Storage¶
Karolina cluster provides two main shared filesystems, HOME filesystem and SCRATCH filesystem, and has access to IT4Innovations' central PROJECT storage, as well. All login and compute nodes may access the same data on shared file systems. Compute nodes are also equipped with local (non-shared) scratch, RAM disk, and TMP file systems.
Archiving¶
Shared filesystems should not be used as a backup for large amount of data or long-term data storage. The academic staff and students of research institutions in the Czech Republic can use the CESNET storage service, which is available via SSHFS.
HOME File System¶
The HOME filesystem is an HA cluster of two active-passive NFS servers. This filesystem contains users' home directories /home/username
. Accessible capacity is 31 TB, shared among all users. Individual users are restricted by filesystem usage quotas, set to 25 GB per user. Should 25 GB prove insufficient, contact support, the quota may be increased upon request.
Note
The HOME filesystem is intended for preparation, evaluation, processing and storage of data generated by active projects.

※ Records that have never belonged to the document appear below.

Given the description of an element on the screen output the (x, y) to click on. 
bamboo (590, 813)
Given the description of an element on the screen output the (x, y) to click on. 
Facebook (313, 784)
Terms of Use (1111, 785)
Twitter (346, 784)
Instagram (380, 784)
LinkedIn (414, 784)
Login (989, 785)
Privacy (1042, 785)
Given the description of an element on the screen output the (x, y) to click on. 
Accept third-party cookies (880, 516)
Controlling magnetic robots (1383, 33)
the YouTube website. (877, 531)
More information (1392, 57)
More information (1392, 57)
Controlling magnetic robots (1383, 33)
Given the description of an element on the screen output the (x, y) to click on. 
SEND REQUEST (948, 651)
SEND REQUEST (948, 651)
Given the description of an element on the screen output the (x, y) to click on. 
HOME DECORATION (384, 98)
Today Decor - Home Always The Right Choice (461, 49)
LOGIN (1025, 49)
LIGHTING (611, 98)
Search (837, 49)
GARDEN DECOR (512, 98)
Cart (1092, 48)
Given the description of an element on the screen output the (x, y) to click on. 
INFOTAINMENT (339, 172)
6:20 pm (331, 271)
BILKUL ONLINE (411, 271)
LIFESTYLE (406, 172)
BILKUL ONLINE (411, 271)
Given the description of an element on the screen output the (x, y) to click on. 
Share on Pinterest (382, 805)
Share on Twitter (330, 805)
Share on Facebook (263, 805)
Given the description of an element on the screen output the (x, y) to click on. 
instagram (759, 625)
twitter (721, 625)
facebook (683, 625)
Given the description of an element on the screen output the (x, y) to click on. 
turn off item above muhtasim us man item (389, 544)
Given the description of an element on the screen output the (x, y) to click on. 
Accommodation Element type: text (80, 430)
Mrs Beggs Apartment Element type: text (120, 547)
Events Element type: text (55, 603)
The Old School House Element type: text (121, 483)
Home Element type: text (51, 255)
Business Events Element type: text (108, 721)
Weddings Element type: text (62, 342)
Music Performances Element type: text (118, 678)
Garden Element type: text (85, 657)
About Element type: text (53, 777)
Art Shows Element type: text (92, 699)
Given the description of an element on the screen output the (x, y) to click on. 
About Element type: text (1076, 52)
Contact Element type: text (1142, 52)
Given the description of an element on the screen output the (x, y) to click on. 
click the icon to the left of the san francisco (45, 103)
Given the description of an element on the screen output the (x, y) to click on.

The files on HOME filesystem will not be deleted until the end of the user's lifecycle.
The filesystem is backed up, so that it can be restored in case of a catastrophic failure resulting in significant data loss. However, this backup is not intended to restore old versions of user data or to restore deleted files.
HOME filesystem | |
---|---|
Mountpoint | /home/username |
Capacity | 31 TB |
Throughput | 1.93 GB/s write, 3.1 GB/s read |
User space quota | 25 GB |
User inodes quota | 500 k |
Protocol | NFS |
Configuration of the storage:
2x NFS server HPE ProLiant DL325 Gen10 Plus
- 1x AMD EPYC 7302P (3.0GHz/16-core/155W)
- 8x 16GB (1x16GB) Dual Rank x8 DDR4-3200 CAS-22-22-22
- 2x 240GB SATA 6G Read Intensive SFF (2.5in) SC SSD – (HW RAID1)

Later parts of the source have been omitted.